## EXERCISE
Show all lines from the material that carry the word "agent".

## DATA FOR PROCESSING

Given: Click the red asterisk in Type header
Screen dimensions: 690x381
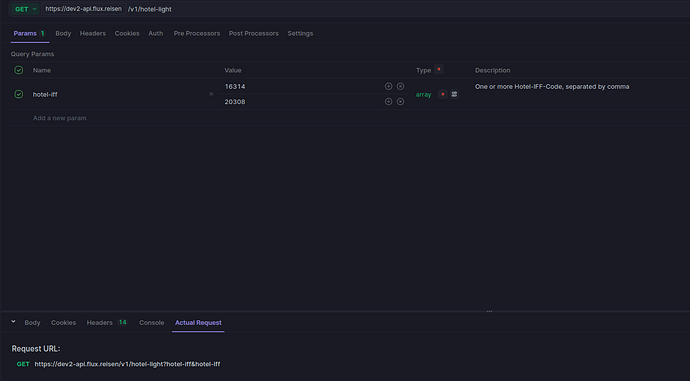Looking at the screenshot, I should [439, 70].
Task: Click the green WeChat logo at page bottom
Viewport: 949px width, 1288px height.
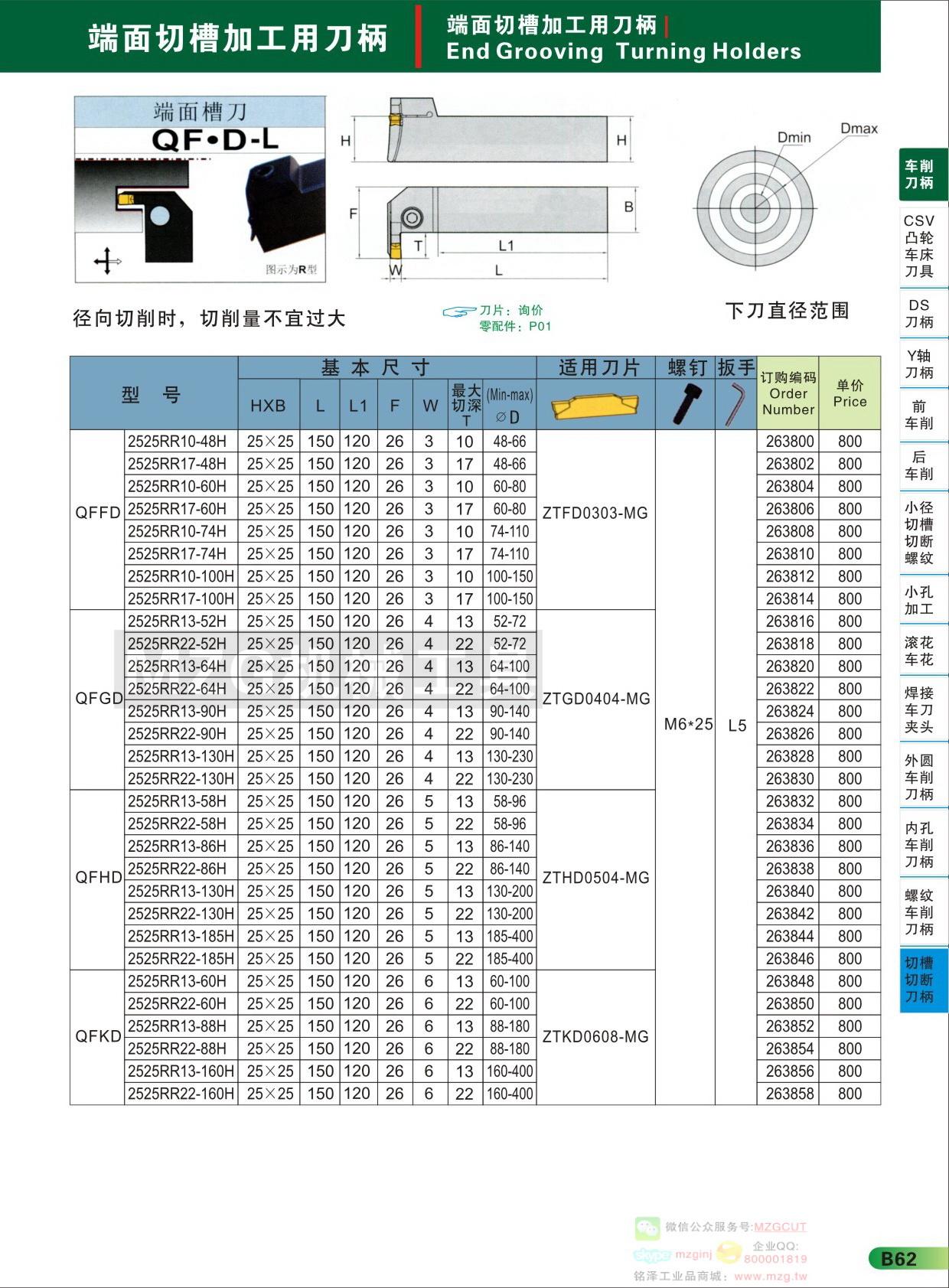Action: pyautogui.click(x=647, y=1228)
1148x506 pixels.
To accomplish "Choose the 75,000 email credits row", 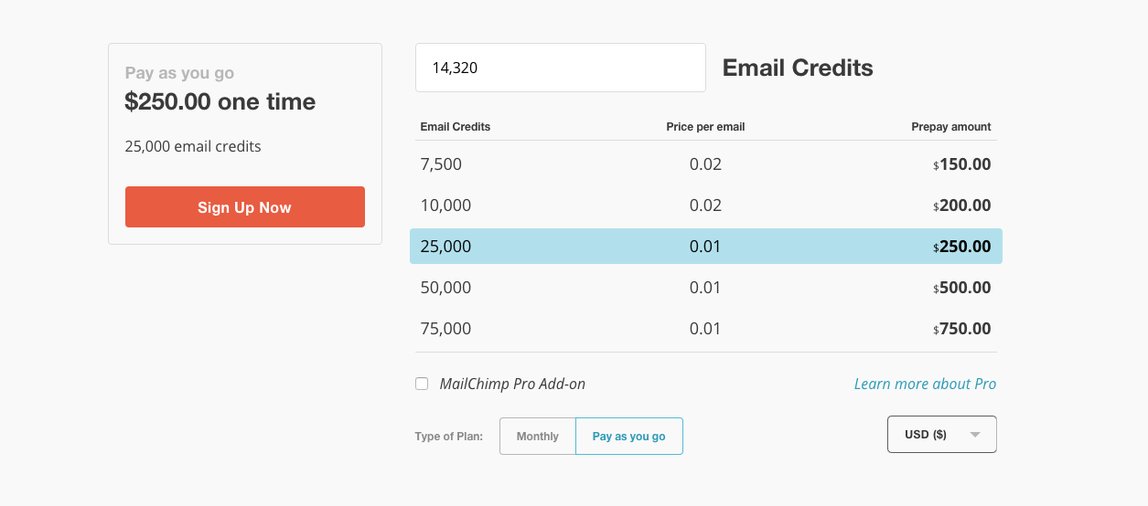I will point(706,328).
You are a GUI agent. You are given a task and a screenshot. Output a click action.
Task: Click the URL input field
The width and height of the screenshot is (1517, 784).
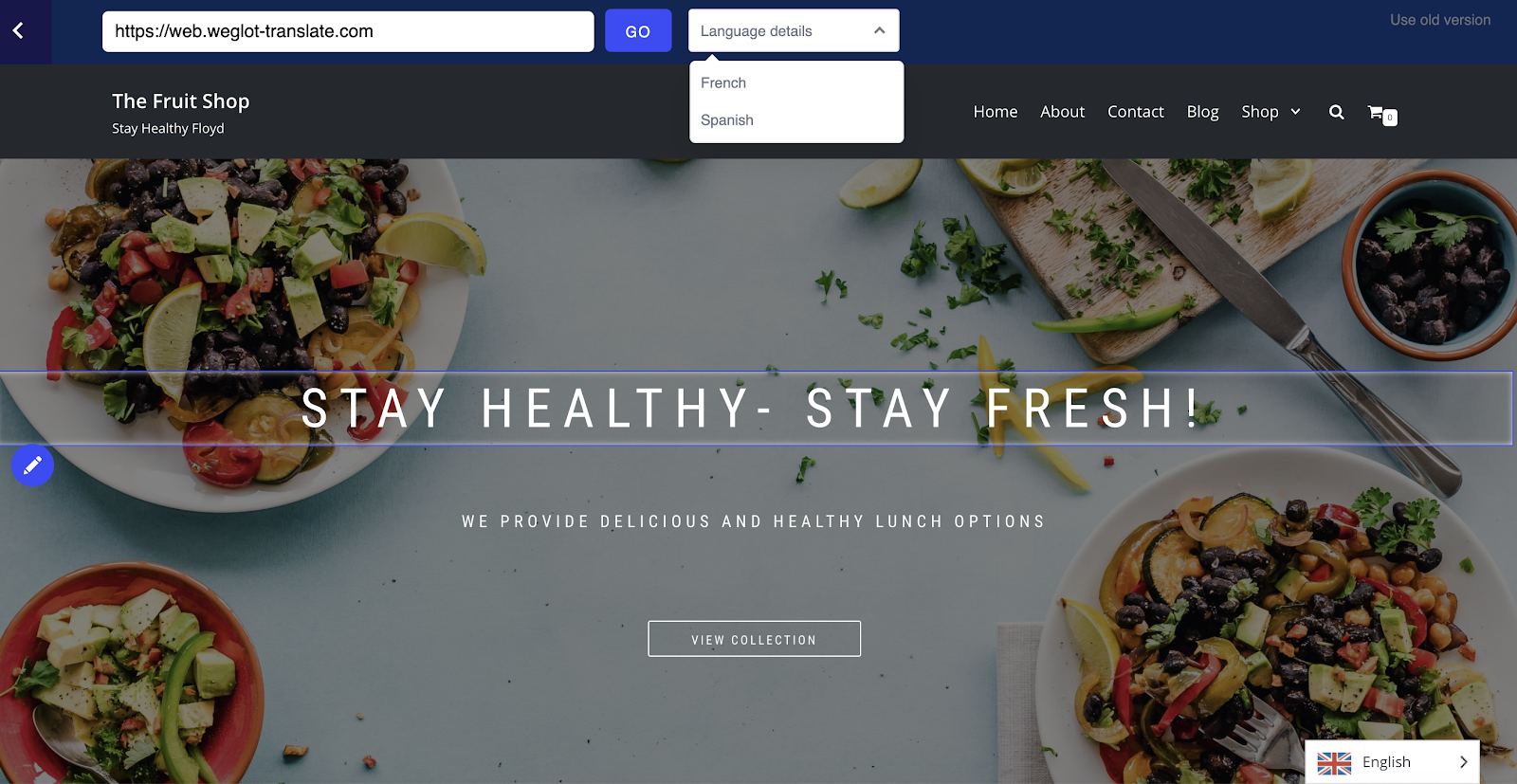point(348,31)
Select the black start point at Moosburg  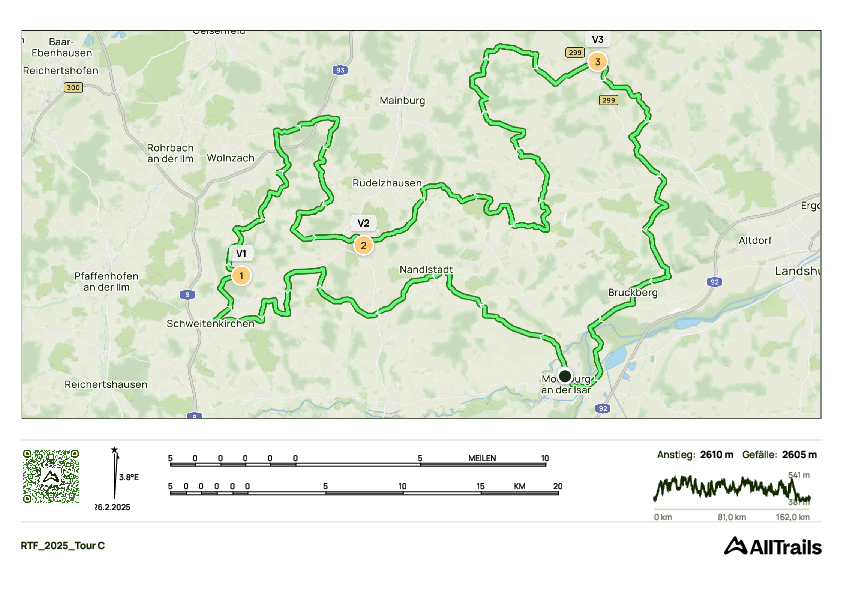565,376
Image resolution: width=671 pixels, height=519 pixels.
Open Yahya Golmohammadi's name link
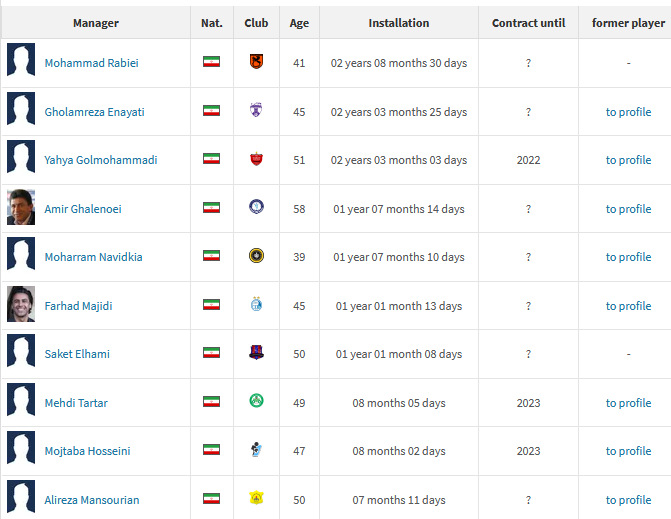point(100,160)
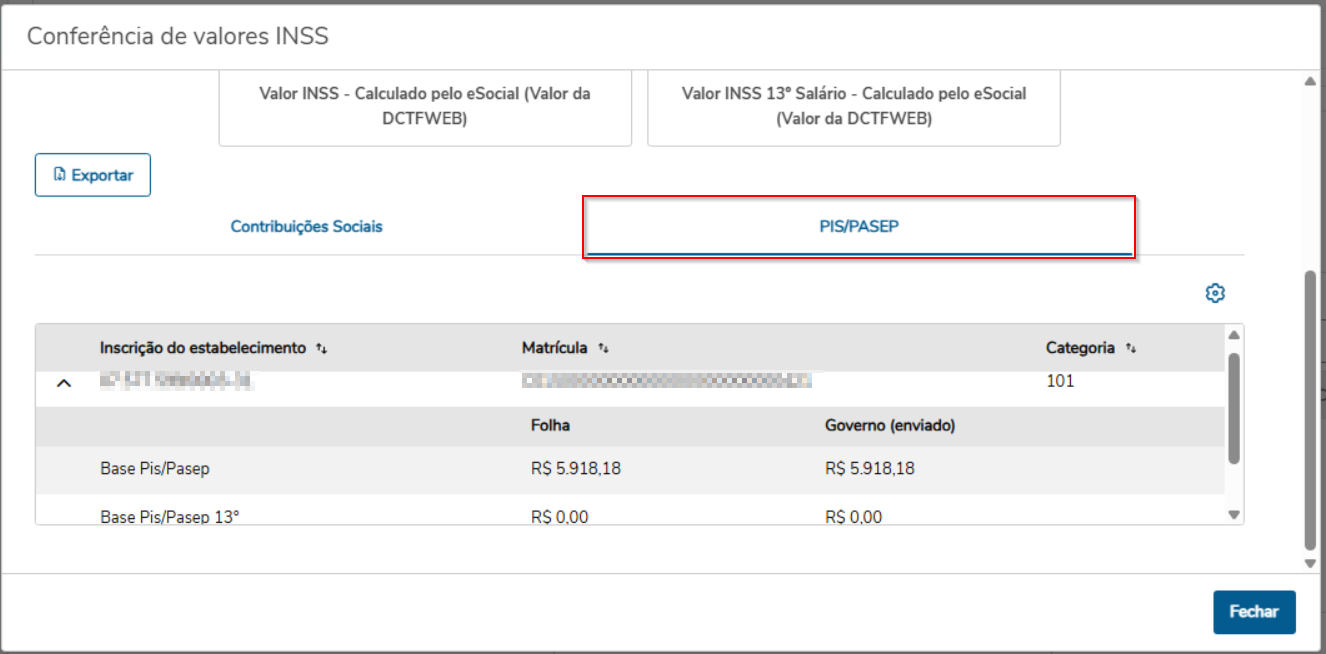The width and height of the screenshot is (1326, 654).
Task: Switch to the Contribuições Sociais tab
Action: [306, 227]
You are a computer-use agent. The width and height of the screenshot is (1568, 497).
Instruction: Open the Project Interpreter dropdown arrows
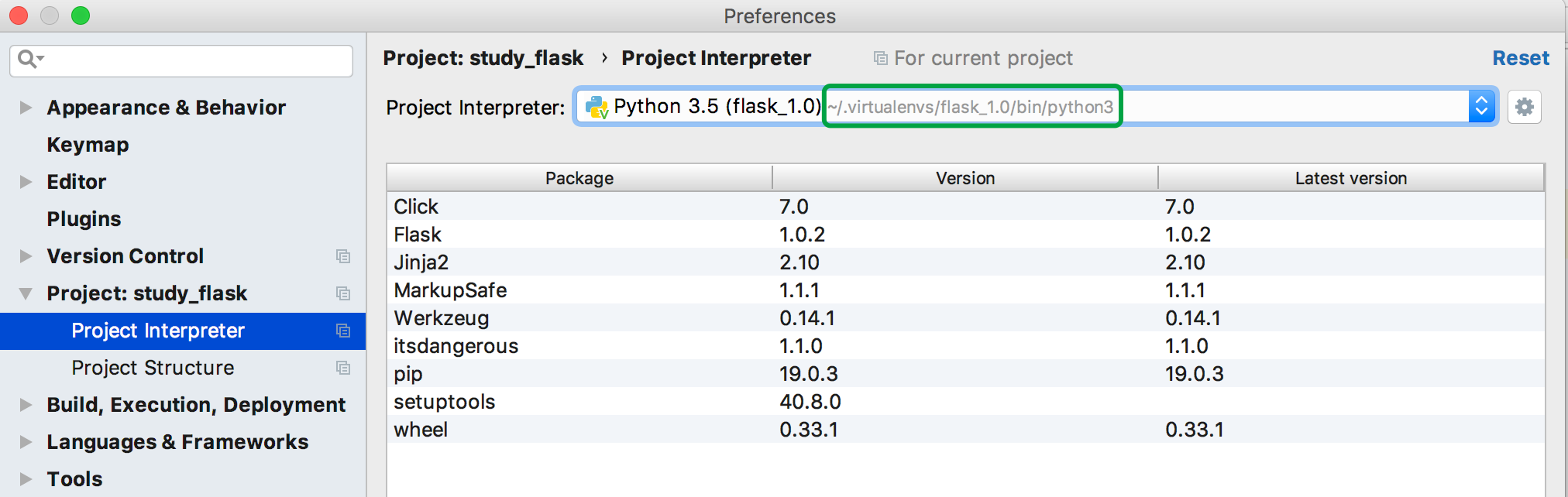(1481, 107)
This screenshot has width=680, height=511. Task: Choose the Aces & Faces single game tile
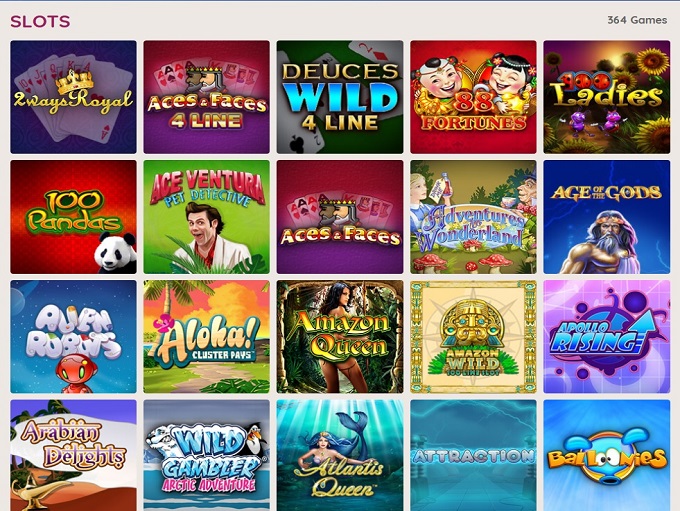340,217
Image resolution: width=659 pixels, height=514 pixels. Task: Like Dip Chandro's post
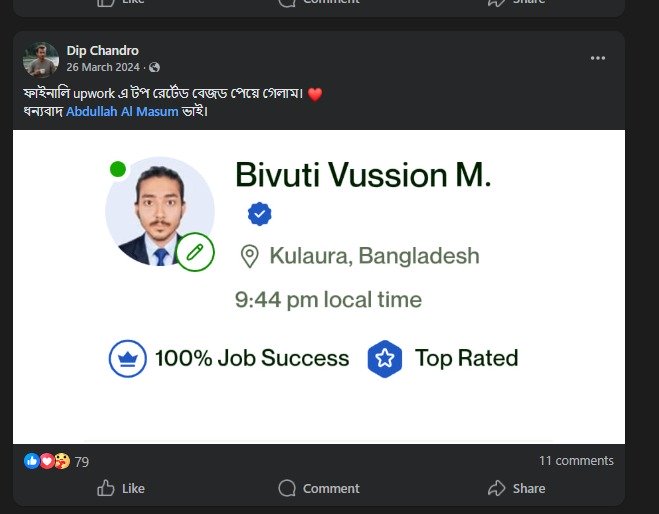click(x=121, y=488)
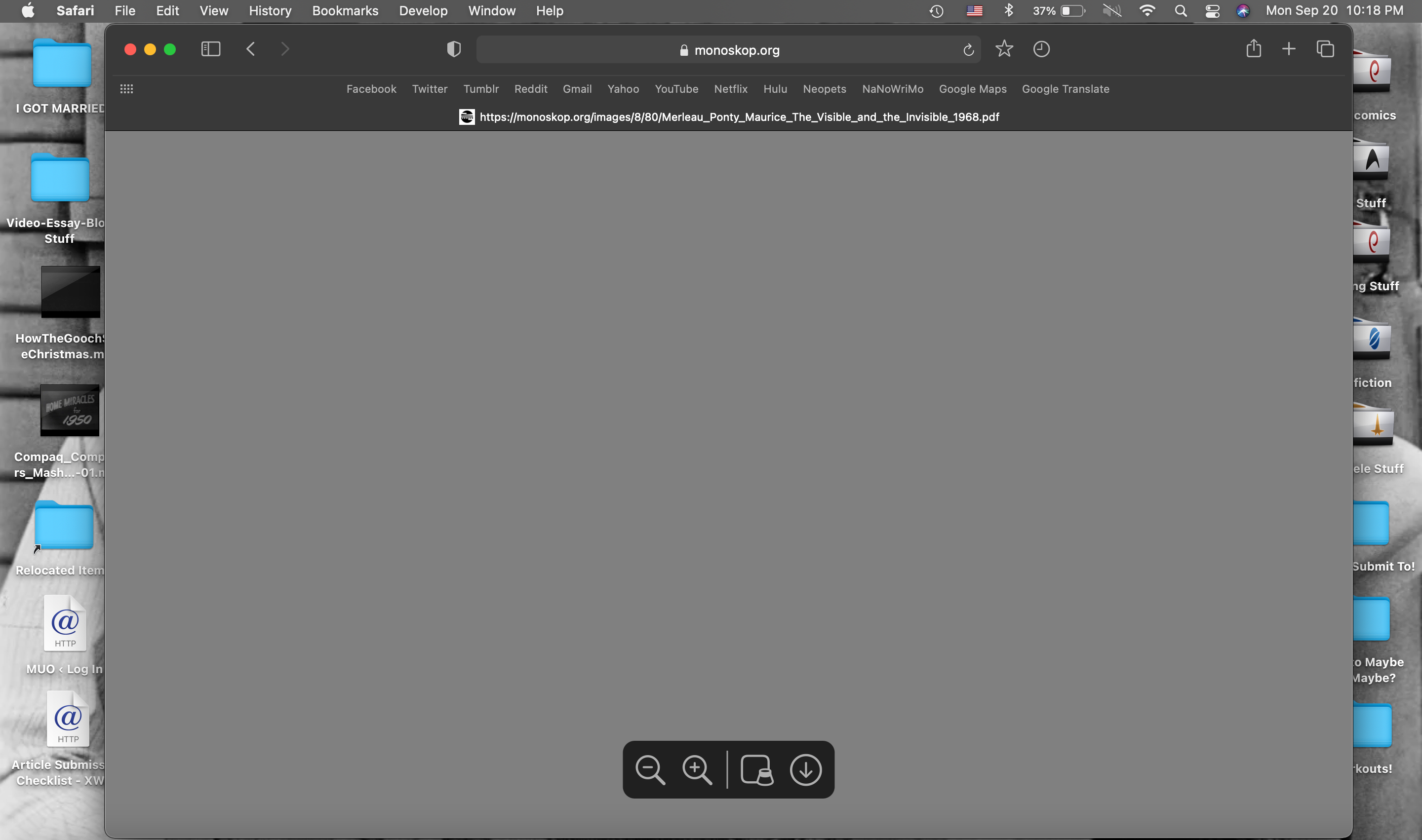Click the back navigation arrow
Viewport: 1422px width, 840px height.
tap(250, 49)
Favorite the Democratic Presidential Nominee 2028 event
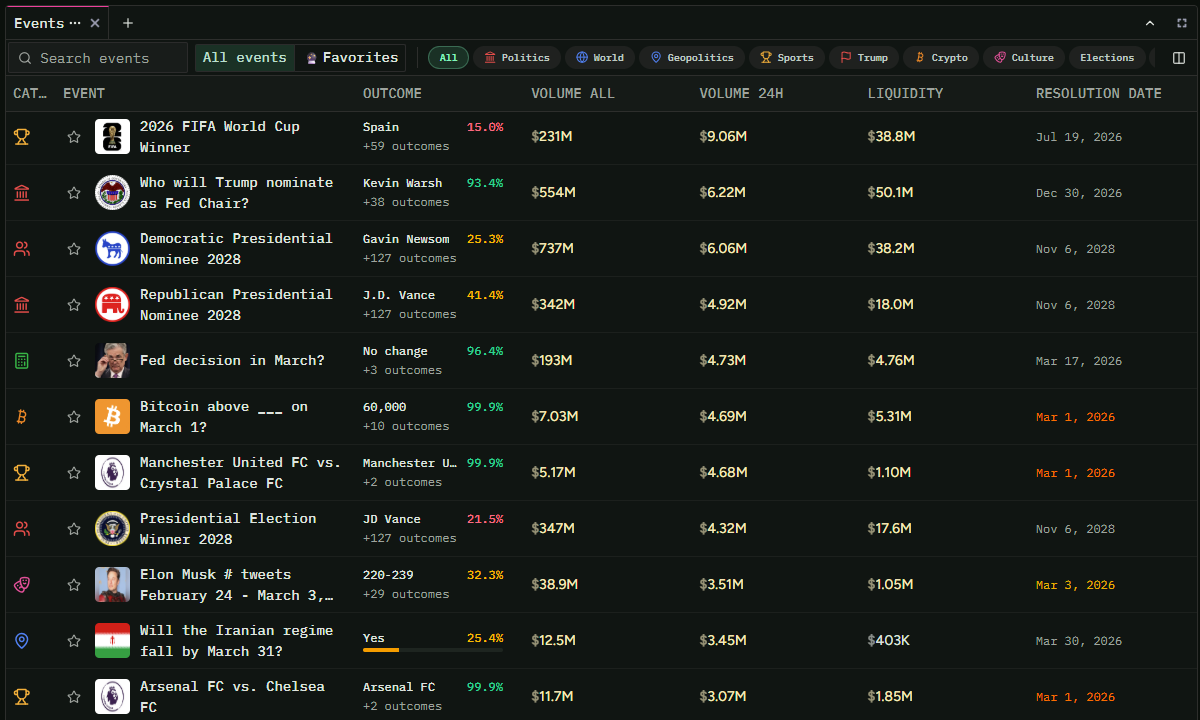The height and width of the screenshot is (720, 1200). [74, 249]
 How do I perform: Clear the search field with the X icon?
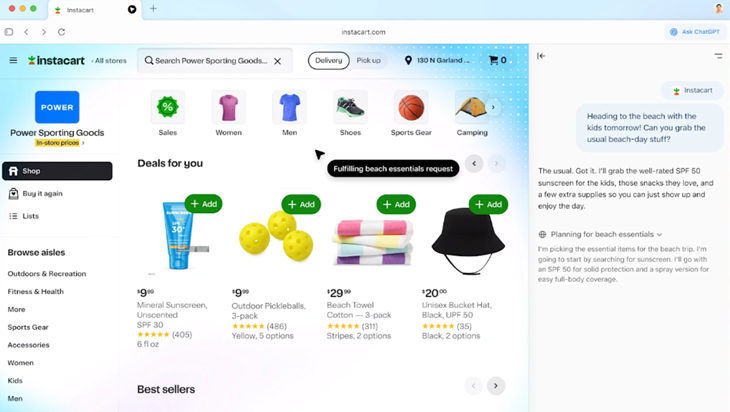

## RESULT OF THIS EXERCISE
You are a GUI agent. You are given a task and a screenshot. Output a click action.
You are a computer-use agent. The width and height of the screenshot is (1568, 497).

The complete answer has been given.